As already mentioned, measures other than length can be used as a distance, I chose the time to get to a given node on foot.
ALTER TABLE cze.roads_noded ADD COLUMN cost_minutes integer;
UPDATE cze.roads_noded
SET cost_minutes = (ST_Length(the_geom) / 83.0)::integer; -- it takes average person one minute to walk 83 meters
UPDATE cze.roads_noded
SET cost_minutes = 1
WHERE cost_minutes = 0;
Routing
Now the interesting part. All the routing functions are built on what’s called inner queries that are expected to return a certain data structure with no geometry included.
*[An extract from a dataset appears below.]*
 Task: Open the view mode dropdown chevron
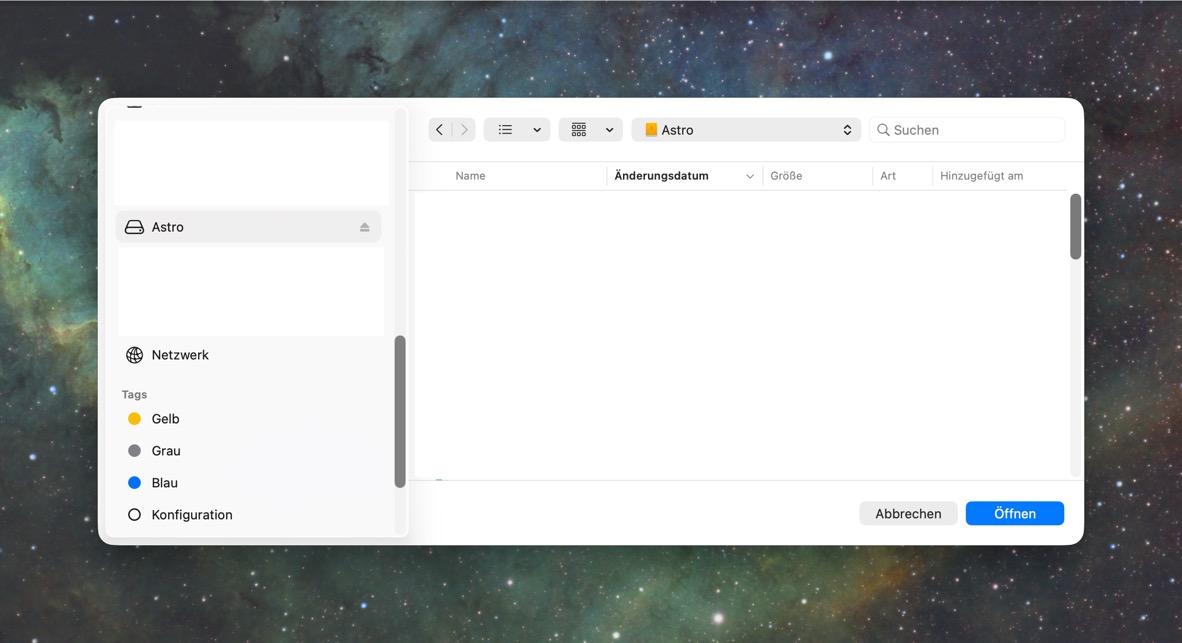click(537, 130)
As I want to see the results in QGIS immediately, I had to use a simple anonymous PL/pgSQL block that writes polygonal catchment areas to a table (consider it a proof of concept, not the final solution).
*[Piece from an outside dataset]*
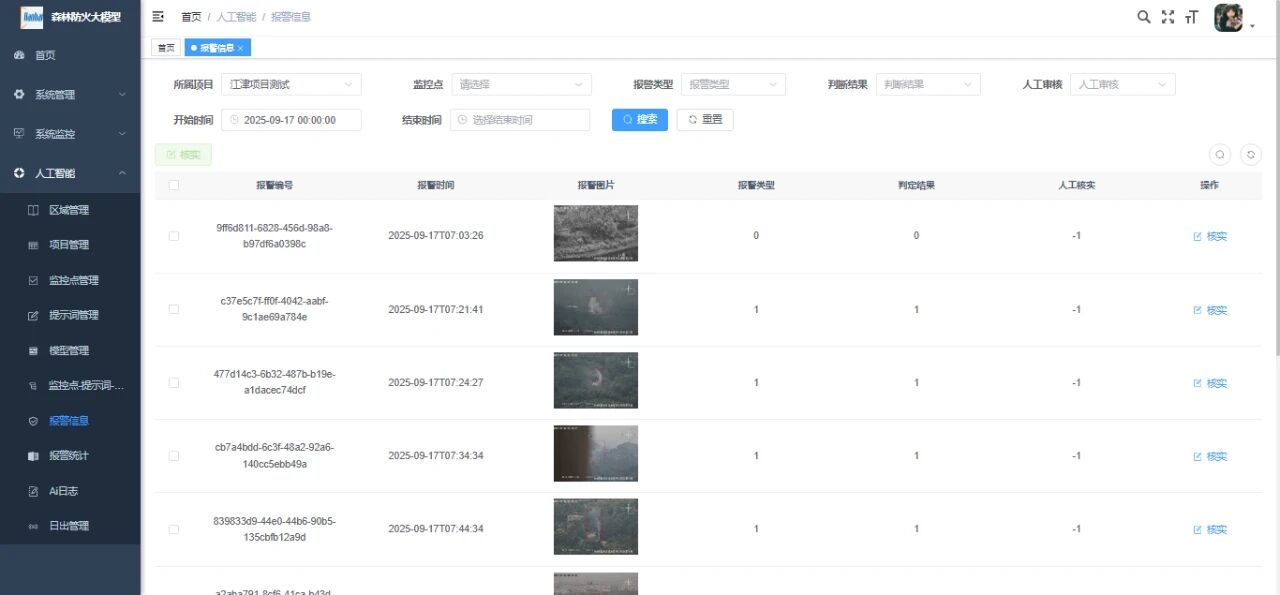
Task: Tick the select-all checkbox in table header
Action: click(174, 185)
DROP TABLE IF EXISTS cze.temp;
CREATE TABLE cze.temp AS
SELECT *
FROM cze.roads_noded_vertices_pgr ver
JOIN (
SELECT *
FROM pgr_drivingDistance(
'SELECT id, source, target, cost_minutes as cost, cost_minutes as reverse_cost FROM cze.roads_noded',
6686,
10,
true
)
)dist ON ver.id = dist.node;
DO $$
DECLARE
c integer;
BEGIN
DROP TABLE IF EXISTS tmp;
CREATE TABLE tmp (
agg_cost integer,
geom geometry(MULTIPOLYGON, 5514)
);
-- order by the biggest area so the polygons are not hidden beneath the bigger ones
FOR c IN SELECT agg_cost FROM cze.temp GROUP BY agg_cost HAVING COUNT(1) > 3 ORDER BY 1 DESC LOOP
RAISE INFO '%', c;
INSERT INTO tmp (agg_cost, geom)
SELECT
c,
ST_Multi(ST_SetSRID(pgr_pointsAsPolygon(
'SELECT
temp.id::integer,
ST_X(temp.the_geom)::float AS x,
ST_Y(temp.the_geom)::float AS y
FROM cze.temp
WHERE agg_cost = ' || c
), 5514));
END LOOP;
END$$;
Using pgr_pointsAsPolygon
renders resulting nodes accessible in 10-minute walk in polygons, but weird looking ones. Not bad, could be better though.
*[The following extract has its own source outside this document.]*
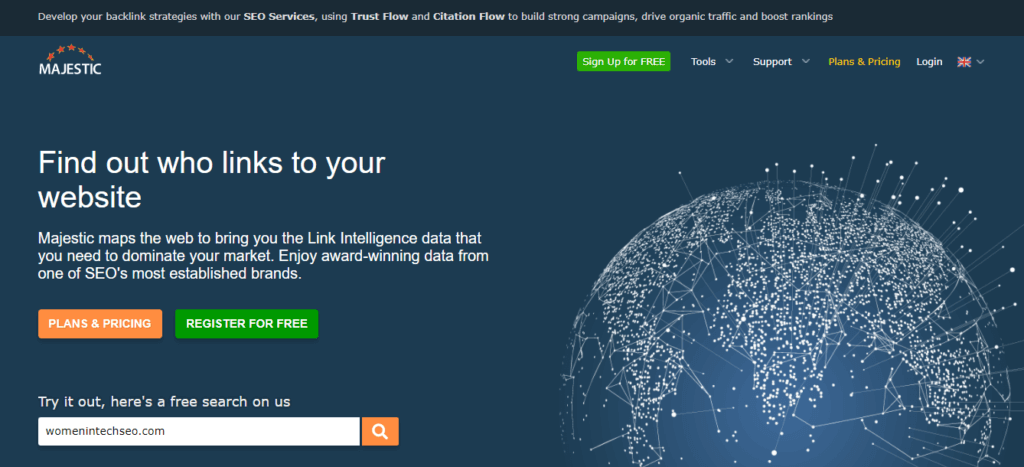1024x467 pixels.
Task: Follow the SEO Services banner link
Action: coord(279,17)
How about seeing only nodes instead of polygons?
SELECT
agg_cost,
ST_PointN(geom, i)
FROM (
SELECT
agg_cost,
ST_ExteriorRing((ST_Dump(geom)).geom) geom,
generate_series(0,ST_NumPoints(ST_ExteriorRing((ST_Dump(geom)).geom))) i
FROM tmp
) a;
Looks good, could be better though.
How about creating concave hulls from the extracted nodes?
SELECT
agg_cost,
ST_ConcaveHull(ST_Union(geom)) geom
FROM (
SELECT
agg_cost,
ST_PointN(geom, i) geom
FROM (
SELECT
agg_cost,
ST_ExteriorRing((ST_Dump(geom)).geom) geom,
generate_series(0,ST_NumPoints(ST_ExteriorRing((ST_Dump(geom)).geom))) i
FROM tmp
) a
) b
GROUP BY agg_cost
ORDER BY agg_cost DESC;
This one looks the best I guess.
Remarks
- The documentation doesn’t help much.
- I’d expect existing functions to return different data structures to be easy-to-use, actually.
LATERAL
might be really handy with those inner queries, have to give it a shot in the future.
- Pedestrians usually don’t follow the road network.
- Bridges and tunnels might be an issue.